The success of an endeavor is proportional to the number of shitty hacks that
have come before it. Sometimes this it true in a literal sense -- sometimes a
project consists of shitty hacks. But the astute reader will notice that a
hack is only known to be shitty because _someone did it_ , and had the courage
to make their example public.

Do we reward their courage? No. We act like cliquish teenagers and rip them
apart.

I don't mean to single you out. But this subthread consists of a developer at
Amazon, an unknown, and a founder -- the very types of people I wanted to
respect -- yet the content is little more than "Look at how stupid these
people are." What kind of example are we setting here?

Be excited about X! Whether X is FOAM, Javascript, COBOL, C++, Python, Erlang,
Scheme, NPM, ASDF, Vim, Stallman, or a song. Be happy. Be amused. Be anything
but bitter.

In this instance, FOAM shows what's possible. Is it necessarily a good idea?
Who cares! We've learned something new! Be excited!

How certain are you that an idea that strikes you as bad is actually bad? For
every possible circumstance? What about with a slight tweak? In fact, "An idea
that seems bad" is the short definition of "startup."

Most ideas that seem bad are, in fact, bad. But it's important to fully
explore the problem space before dismissing them, else you'll dismiss
Facebook.

This subthread is about a software technique, not a startup idea. But is it
really such a different domain? Would the idea of Python have survived if it
had been introduced in the era of Multics?

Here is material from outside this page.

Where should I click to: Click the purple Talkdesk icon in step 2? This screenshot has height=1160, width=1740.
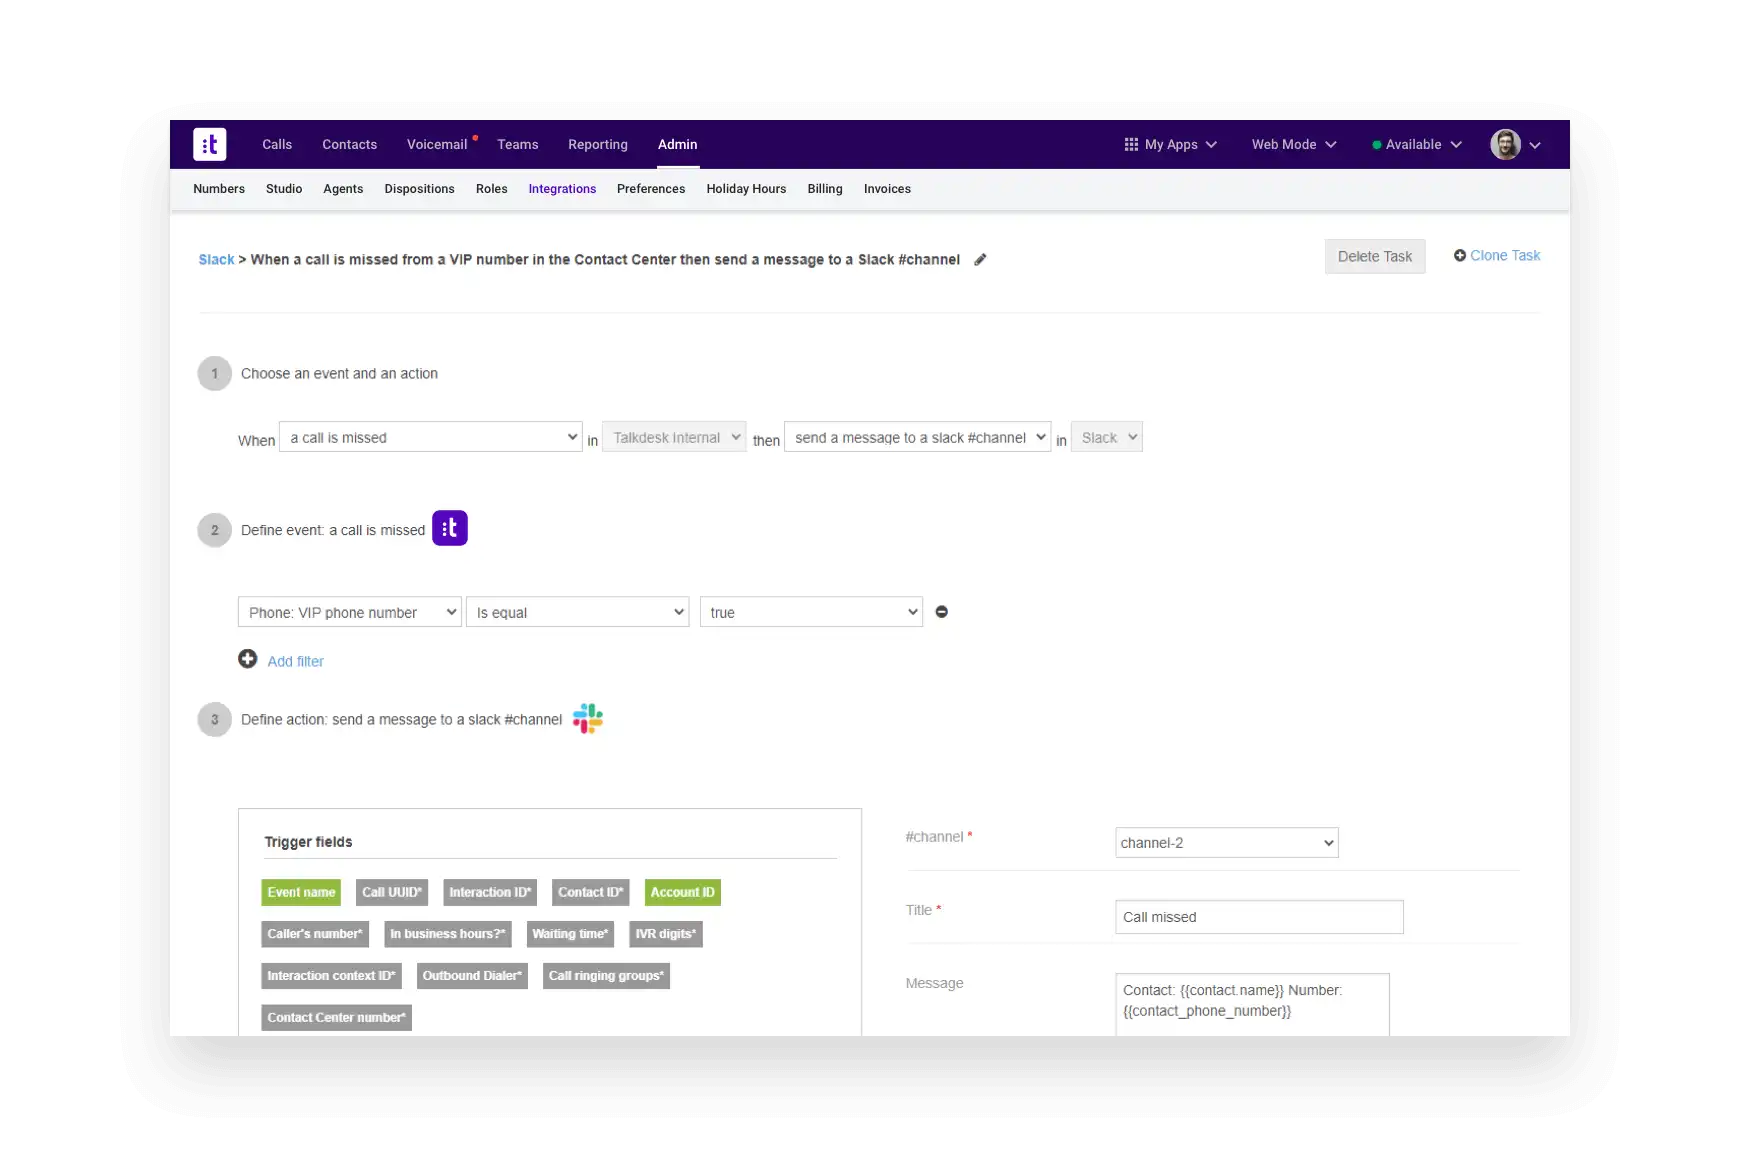[x=450, y=528]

It wasn't a compiled language, so
it couldn't hope to survive back then. Yet its time was coming, whether or not
it would have been dismissed at the time.

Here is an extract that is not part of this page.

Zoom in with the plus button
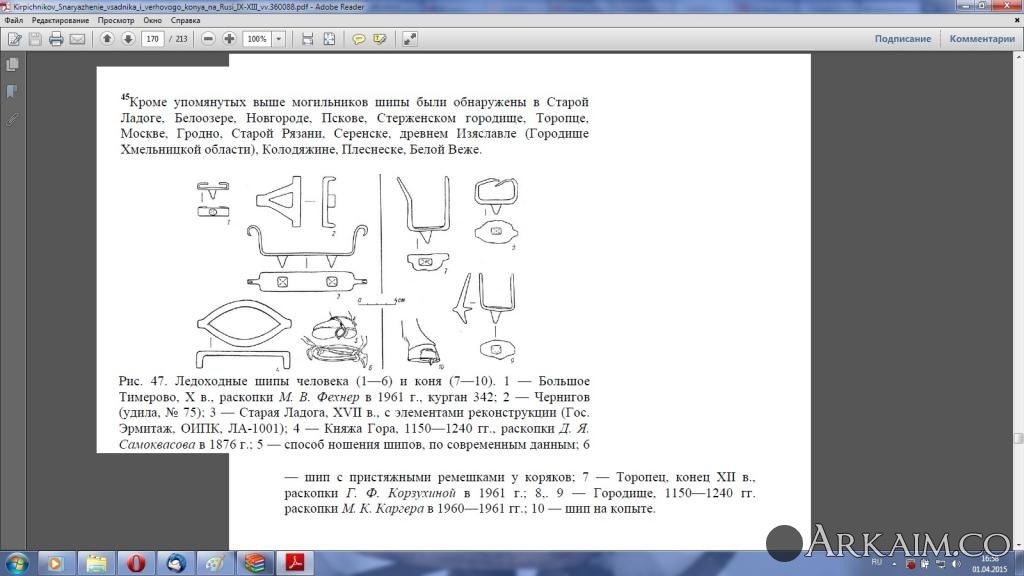The image size is (1024, 576). [x=229, y=39]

"Under what circumstances could this be a good idea?" That's the valuable
question. And if you also have a good answer to "Why now?" then you may be
onto something. In fact, you might be one of the first people to notice that
an idea has flipped from bad to good. Seems like a pretty powerful position.

It seems like most influential work started as a hack. (TeX is a notable
exception.) So if you want to do influential work, be delighted by hacks.
It'll make them easier to explore, and you might end up in a position few
others realize is valuable.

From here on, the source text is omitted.